Those were the last words he spoke for the next hour and a half. The trail went almost straight up. Frank found that he needed all his breath just to keep up with Haji. As they walked the forest changed from tropical vegetation to pine trees.

Then the trees disappeared, and they were staring up a steep, rocky climb to Agung's summit. The wind was blowing, and for the first time since he'd left Alaska Frank felt cold.

Haji pointed up. "That goes straight up to the crater wall. There's a breach at the top that leads you in."

"Thanks," Frank said. "I think I can manage from here."

"You want me to leave you?" Haji shook his head. "How are you going to find your way back down?"

"My brother's up there," Frank said. "I'll manage." He shook Haji's hand. "Thanks."

Haji shrugged. "Have it your way." He handed Frank the knapsack of food. "Good luck."

"Thanks," Frank said again.

He turned and started the long ascent to the top of the mountain. The way up was all shale and loose volcanic rock, and incredibly slow going. By the time he neared the top the sun was starting to show over the horizon.

He scrambled up the last few yards to a narrow path that circled the crater wall. He found the breach in the crater wall about two hundred yards to his left.

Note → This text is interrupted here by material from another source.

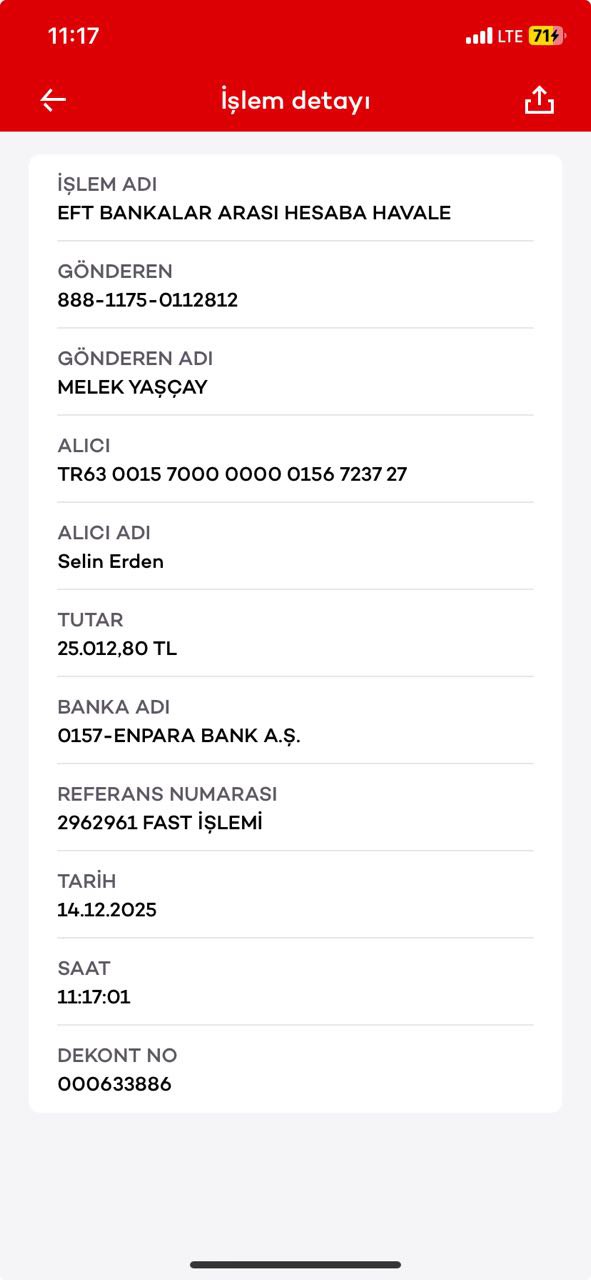Tap the sender name MELEK YAŞÇAY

There was a yellow sign on it, with writing in both English and Indonesian: Danger.

The thought occurred to him that the Assassins might have planted the sign to hide what was going on inside the crater. If that was true, he was about to walk into the middle of a very risky situation.

On the other hand, maybe the Assassins weren't involved at all. Maybe the crater was simply too unsafe to explore.

Either way, Frank knew he couldn't win.

He took a deep breath and stepped forward.

Chapter 15

The volcano was alive.

Frank could feel the heat coming off it. He looked down and saw that he was standing on a narrow trail, about three feet wide, that ran inside the crater. Steam rose from the massive pit beneath him. Frank sniffed the air, and the smell of sulfur bit into his nose.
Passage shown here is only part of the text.